- Work to be completed: Reproduce the items below from the line containing "What do you see at coordinates (822, 1054)" through the line containing "In order to click on timestamp: 6:59", both included, changing nothing and adding no other lines.

Entries taken from a collection
*** Begin section ***
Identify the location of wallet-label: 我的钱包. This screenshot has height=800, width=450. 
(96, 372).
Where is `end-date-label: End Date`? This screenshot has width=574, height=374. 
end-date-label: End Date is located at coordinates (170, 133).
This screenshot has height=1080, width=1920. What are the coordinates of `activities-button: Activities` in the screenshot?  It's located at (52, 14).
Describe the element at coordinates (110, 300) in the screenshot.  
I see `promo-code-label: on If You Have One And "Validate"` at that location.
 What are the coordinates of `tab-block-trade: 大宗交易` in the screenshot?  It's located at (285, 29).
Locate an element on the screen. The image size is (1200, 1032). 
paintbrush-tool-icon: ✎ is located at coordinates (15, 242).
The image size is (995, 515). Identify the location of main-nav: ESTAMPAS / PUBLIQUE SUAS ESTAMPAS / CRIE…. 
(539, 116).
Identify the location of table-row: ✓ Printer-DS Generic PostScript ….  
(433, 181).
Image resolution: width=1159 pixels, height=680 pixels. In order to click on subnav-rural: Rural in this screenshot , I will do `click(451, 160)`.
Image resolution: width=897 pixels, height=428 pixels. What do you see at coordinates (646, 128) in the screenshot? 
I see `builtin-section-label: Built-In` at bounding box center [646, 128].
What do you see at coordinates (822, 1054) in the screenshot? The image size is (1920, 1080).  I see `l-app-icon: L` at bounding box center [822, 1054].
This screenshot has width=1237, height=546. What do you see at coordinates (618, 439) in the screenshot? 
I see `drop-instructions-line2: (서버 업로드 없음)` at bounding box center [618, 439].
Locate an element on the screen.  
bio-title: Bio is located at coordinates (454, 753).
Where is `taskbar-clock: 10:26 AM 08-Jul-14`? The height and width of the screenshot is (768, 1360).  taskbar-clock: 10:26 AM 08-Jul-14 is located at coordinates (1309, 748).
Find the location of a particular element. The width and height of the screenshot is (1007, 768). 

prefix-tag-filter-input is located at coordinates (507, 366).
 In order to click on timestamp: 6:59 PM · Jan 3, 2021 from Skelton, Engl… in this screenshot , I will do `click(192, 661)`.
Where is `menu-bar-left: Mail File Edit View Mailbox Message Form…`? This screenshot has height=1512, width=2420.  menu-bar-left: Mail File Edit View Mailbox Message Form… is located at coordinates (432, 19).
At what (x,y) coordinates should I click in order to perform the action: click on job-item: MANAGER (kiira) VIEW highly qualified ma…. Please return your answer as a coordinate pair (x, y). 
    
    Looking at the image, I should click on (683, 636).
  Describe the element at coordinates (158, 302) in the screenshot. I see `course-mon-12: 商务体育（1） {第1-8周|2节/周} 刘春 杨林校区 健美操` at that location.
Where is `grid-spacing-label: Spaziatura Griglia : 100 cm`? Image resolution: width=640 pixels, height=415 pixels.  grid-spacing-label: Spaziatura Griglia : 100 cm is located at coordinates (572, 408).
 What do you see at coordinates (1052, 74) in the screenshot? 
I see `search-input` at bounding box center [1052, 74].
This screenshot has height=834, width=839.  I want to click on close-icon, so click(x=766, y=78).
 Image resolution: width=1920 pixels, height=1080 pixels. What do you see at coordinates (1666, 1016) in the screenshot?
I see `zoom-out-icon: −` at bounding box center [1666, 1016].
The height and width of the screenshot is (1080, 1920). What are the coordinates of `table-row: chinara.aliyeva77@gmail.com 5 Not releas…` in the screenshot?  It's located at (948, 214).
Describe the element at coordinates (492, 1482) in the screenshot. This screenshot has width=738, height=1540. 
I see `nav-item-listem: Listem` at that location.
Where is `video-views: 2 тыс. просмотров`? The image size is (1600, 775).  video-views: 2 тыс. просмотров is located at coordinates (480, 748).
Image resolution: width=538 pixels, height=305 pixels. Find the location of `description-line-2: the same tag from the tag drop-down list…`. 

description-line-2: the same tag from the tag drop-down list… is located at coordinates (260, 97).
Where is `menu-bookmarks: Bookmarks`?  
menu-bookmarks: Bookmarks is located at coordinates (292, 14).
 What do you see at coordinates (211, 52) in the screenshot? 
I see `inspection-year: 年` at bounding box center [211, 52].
*** End section ***
- Response area:
What do you see at coordinates (822, 1054) in the screenshot? The image size is (1920, 1080).  I see `l-app-icon: L` at bounding box center [822, 1054].
This screenshot has width=1237, height=546. What do you see at coordinates (618, 439) in the screenshot? 
I see `drop-instructions-line2: (서버 업로드 없음)` at bounding box center [618, 439].
Locate an element on the screen.  
bio-title: Bio is located at coordinates (454, 753).
Where is `taskbar-clock: 10:26 AM 08-Jul-14`? The height and width of the screenshot is (768, 1360).  taskbar-clock: 10:26 AM 08-Jul-14 is located at coordinates (1309, 748).
Find the location of a particular element. The width and height of the screenshot is (1007, 768). 

prefix-tag-filter-input is located at coordinates (507, 366).
 In order to click on timestamp: 6:59 PM · Jan 3, 2021 from Skelton, Engl… in this screenshot , I will do `click(192, 661)`.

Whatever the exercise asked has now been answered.